▼

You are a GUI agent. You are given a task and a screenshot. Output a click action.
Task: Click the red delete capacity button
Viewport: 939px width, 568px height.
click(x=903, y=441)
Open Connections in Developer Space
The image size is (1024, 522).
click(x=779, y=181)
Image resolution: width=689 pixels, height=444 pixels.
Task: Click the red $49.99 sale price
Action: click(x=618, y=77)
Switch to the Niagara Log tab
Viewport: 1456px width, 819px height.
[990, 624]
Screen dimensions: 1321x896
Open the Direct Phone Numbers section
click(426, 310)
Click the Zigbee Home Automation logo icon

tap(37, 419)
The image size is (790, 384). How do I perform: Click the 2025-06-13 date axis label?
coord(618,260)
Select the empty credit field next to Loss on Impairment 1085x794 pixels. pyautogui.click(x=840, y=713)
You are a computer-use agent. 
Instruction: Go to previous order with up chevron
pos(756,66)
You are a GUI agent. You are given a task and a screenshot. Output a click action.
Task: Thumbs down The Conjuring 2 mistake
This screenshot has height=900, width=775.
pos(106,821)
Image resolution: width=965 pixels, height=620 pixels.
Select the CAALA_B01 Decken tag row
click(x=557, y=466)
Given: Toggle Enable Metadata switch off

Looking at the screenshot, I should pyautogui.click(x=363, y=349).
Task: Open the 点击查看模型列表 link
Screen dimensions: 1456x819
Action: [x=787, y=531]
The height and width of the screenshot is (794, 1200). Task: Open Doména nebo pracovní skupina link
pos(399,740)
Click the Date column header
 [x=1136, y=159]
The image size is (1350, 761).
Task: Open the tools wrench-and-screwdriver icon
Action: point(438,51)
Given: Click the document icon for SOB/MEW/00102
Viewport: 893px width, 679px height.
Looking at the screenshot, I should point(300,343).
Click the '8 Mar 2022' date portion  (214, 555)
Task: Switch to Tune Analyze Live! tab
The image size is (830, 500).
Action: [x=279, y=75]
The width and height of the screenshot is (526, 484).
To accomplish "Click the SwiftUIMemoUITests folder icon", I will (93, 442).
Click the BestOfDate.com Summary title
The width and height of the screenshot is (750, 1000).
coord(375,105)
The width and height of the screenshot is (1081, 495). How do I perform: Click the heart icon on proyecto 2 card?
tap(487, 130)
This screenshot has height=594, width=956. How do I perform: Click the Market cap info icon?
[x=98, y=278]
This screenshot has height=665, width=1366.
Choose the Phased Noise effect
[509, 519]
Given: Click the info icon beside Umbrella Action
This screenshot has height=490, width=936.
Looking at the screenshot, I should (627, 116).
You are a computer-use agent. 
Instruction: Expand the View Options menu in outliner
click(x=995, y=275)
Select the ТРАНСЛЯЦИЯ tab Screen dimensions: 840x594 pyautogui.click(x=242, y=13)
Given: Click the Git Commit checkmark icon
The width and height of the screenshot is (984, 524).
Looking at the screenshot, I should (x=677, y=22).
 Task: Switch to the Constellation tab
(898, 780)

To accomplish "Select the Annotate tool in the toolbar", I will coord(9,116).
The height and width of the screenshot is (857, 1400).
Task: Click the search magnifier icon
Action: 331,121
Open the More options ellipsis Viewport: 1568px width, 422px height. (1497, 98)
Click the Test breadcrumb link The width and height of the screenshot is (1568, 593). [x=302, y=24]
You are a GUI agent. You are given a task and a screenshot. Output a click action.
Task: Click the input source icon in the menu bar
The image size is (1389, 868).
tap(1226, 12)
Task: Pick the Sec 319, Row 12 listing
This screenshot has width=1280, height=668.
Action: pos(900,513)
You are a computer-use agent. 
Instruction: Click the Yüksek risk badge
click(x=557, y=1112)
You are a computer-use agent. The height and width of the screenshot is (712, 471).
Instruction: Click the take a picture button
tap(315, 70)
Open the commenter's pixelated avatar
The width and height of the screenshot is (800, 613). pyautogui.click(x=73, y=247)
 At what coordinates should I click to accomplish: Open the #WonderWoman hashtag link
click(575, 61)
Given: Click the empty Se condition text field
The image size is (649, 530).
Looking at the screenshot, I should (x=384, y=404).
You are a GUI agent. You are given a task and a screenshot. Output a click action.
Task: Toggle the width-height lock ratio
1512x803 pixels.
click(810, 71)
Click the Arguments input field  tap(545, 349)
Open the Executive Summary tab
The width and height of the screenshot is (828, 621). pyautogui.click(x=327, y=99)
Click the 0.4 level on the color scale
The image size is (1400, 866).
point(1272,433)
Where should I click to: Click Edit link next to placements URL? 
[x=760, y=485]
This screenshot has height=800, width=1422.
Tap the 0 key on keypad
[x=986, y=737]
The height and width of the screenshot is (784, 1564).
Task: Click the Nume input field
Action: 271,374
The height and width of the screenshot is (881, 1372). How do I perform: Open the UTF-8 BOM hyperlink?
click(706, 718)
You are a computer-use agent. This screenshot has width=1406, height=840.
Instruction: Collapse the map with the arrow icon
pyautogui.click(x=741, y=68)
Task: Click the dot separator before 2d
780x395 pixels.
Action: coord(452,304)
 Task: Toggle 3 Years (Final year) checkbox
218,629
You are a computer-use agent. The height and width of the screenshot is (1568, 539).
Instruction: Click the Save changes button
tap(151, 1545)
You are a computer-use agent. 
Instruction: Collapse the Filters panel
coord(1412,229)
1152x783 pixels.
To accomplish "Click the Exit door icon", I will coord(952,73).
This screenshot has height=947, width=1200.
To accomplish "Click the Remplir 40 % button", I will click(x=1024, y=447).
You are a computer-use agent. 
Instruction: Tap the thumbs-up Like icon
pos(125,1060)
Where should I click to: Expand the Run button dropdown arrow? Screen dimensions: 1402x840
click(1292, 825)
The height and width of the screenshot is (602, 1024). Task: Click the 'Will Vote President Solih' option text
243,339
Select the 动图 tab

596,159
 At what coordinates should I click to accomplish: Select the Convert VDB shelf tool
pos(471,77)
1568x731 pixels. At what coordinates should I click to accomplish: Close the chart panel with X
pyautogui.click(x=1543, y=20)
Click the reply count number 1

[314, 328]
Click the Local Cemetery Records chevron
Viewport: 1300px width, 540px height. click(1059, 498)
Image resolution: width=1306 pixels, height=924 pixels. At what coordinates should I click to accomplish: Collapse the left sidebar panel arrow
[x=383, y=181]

▲

• Requirement
Swap every "Screen dimensions" in the rows for "Display size" and reproduce all the rows with nothing else altered.

• Expected answer
You are a GUI agent. You are given a task and a screenshot. Output a click action.
Task: Click the red delete capacity button
Viewport: 939px width, 568px height.
click(x=903, y=441)
Open Connections in Developer Space
The image size is (1024, 522).
click(x=779, y=181)
Image resolution: width=689 pixels, height=444 pixels.
Task: Click the red $49.99 sale price
Action: click(x=618, y=77)
Switch to the Niagara Log tab
Viewport: 1456px width, 819px height.
[990, 624]
Display size: 1321x896
Open the Direct Phone Numbers section
click(426, 310)
Click the Zigbee Home Automation logo icon

tap(37, 419)
The image size is (790, 384). How do I perform: Click the 2025-06-13 date axis label?
coord(618,260)
Select the empty credit field next to Loss on Impairment 1085x794 pixels. pyautogui.click(x=840, y=713)
You are a computer-use agent. 
Instruction: Go to previous order with up chevron
pos(756,66)
You are a GUI agent. You are given a task and a screenshot. Output a click action.
Task: Thumbs down The Conjuring 2 mistake
This screenshot has height=900, width=775.
pos(106,821)
Image resolution: width=965 pixels, height=620 pixels.
Select the CAALA_B01 Decken tag row
click(x=557, y=466)
Given: Toggle Enable Metadata switch off

Looking at the screenshot, I should pyautogui.click(x=363, y=349).
Task: Open the 点击查看模型列表 link
Display size: 1456x819
Action: [x=787, y=531]
The height and width of the screenshot is (794, 1200). Task: Open Doména nebo pracovní skupina link
pos(399,740)
Click the Date column header
 [x=1136, y=159]
The image size is (1350, 761).
Task: Open the tools wrench-and-screwdriver icon
Action: point(438,51)
Given: Click the document icon for SOB/MEW/00102
Viewport: 893px width, 679px height.
Looking at the screenshot, I should point(300,343).
Click the '8 Mar 2022' date portion  (214, 555)
Task: Switch to Tune Analyze Live! tab
The image size is (830, 500).
Action: [x=279, y=75]
The width and height of the screenshot is (526, 484).
To accomplish "Click the SwiftUIMemoUITests folder icon", I will (93, 442).
Click the BestOfDate.com Summary title
The width and height of the screenshot is (750, 1000).
coord(375,105)
The width and height of the screenshot is (1081, 495). How do I perform: Click the heart icon on proyecto 2 card?
tap(487, 130)
This screenshot has height=594, width=956. How do I perform: Click the Market cap info icon?
[x=98, y=278]
This screenshot has height=665, width=1366.
Choose the Phased Noise effect
[509, 519]
Given: Click the info icon beside Umbrella Action
This screenshot has height=490, width=936.
Looking at the screenshot, I should (627, 116).
You are a computer-use agent. 
Instruction: Expand the View Options menu in outliner
click(x=995, y=275)
Select the ТРАНСЛЯЦИЯ tab Display size: 840x594 pyautogui.click(x=242, y=13)
Given: Click the Git Commit checkmark icon
The width and height of the screenshot is (984, 524).
Looking at the screenshot, I should (x=677, y=22).
 Task: Switch to the Constellation tab
(898, 780)

To accomplish "Select the Annotate tool in the toolbar", I will coord(9,116).
The height and width of the screenshot is (857, 1400).
Task: Click the search magnifier icon
Action: 331,121
Open the More options ellipsis Viewport: 1568px width, 422px height. (1497, 98)
Click the Test breadcrumb link The width and height of the screenshot is (1568, 593). [x=302, y=24]
You are a GUI agent. You are given a task and a screenshot. Output a click action.
Task: Click the input source icon in the menu bar
The image size is (1389, 868).
tap(1226, 12)
Task: Pick the Sec 319, Row 12 listing
This screenshot has width=1280, height=668.
Action: pos(900,513)
You are a computer-use agent. 
Instruction: Click the Yüksek risk badge
click(x=557, y=1112)
You are a computer-use agent. The height and width of the screenshot is (712, 471).
Instruction: Click the take a picture button
tap(315, 70)
Open the commenter's pixelated avatar
The width and height of the screenshot is (800, 613). pyautogui.click(x=73, y=247)
 At what coordinates should I click to accomplish: Open the #WonderWoman hashtag link
click(575, 61)
Given: Click the empty Se condition text field
The image size is (649, 530).
Looking at the screenshot, I should (x=384, y=404).
You are a GUI agent. You are given a task and a screenshot. Output a click action.
Task: Toggle the width-height lock ratio
1512x803 pixels.
click(810, 71)
Click the Arguments input field  tap(545, 349)
Open the Executive Summary tab
The width and height of the screenshot is (828, 621). pyautogui.click(x=327, y=99)
Click the 0.4 level on the color scale
The image size is (1400, 866).
point(1272,433)
Where should I click to: Click Edit link next to placements URL? 
[x=760, y=485]
This screenshot has height=800, width=1422.
Tap the 0 key on keypad
[x=986, y=737]
The height and width of the screenshot is (784, 1564).
Task: Click the Nume input field
Action: 271,374
The height and width of the screenshot is (881, 1372). How do I perform: Open the UTF-8 BOM hyperlink?
click(706, 718)
You are a computer-use agent. This screenshot has width=1406, height=840.
Instruction: Collapse the map with the arrow icon
pyautogui.click(x=741, y=68)
Task: Click the dot separator before 2d
780x395 pixels.
Action: coord(452,304)
 Task: Toggle 3 Years (Final year) checkbox
218,629
You are a computer-use agent. The height and width of the screenshot is (1568, 539).
Instruction: Click the Save changes button
tap(151, 1545)
You are a computer-use agent. 
Instruction: Collapse the Filters panel
coord(1412,229)
1152x783 pixels.
To accomplish "Click the Exit door icon", I will coord(952,73).
This screenshot has height=947, width=1200.
To accomplish "Click the Remplir 40 % button", I will click(x=1024, y=447).
You are a computer-use agent. 
Instruction: Tap the thumbs-up Like icon
pos(125,1060)
Where should I click to: Expand the Run button dropdown arrow? Display size: 1402x840
click(1292, 825)
The height and width of the screenshot is (602, 1024). Task: Click the 'Will Vote President Solih' option text
243,339
Select the 动图 tab

596,159
 At what coordinates should I click to accomplish: Select the Convert VDB shelf tool
pos(471,77)
1568x731 pixels. At what coordinates should I click to accomplish: Close the chart panel with X
pyautogui.click(x=1543, y=20)
Click the reply count number 1

[314, 328]
Click the Local Cemetery Records chevron
Viewport: 1300px width, 540px height. click(1059, 498)
Image resolution: width=1306 pixels, height=924 pixels. At what coordinates should I click to accomplish: Collapse the left sidebar panel arrow
[x=383, y=181]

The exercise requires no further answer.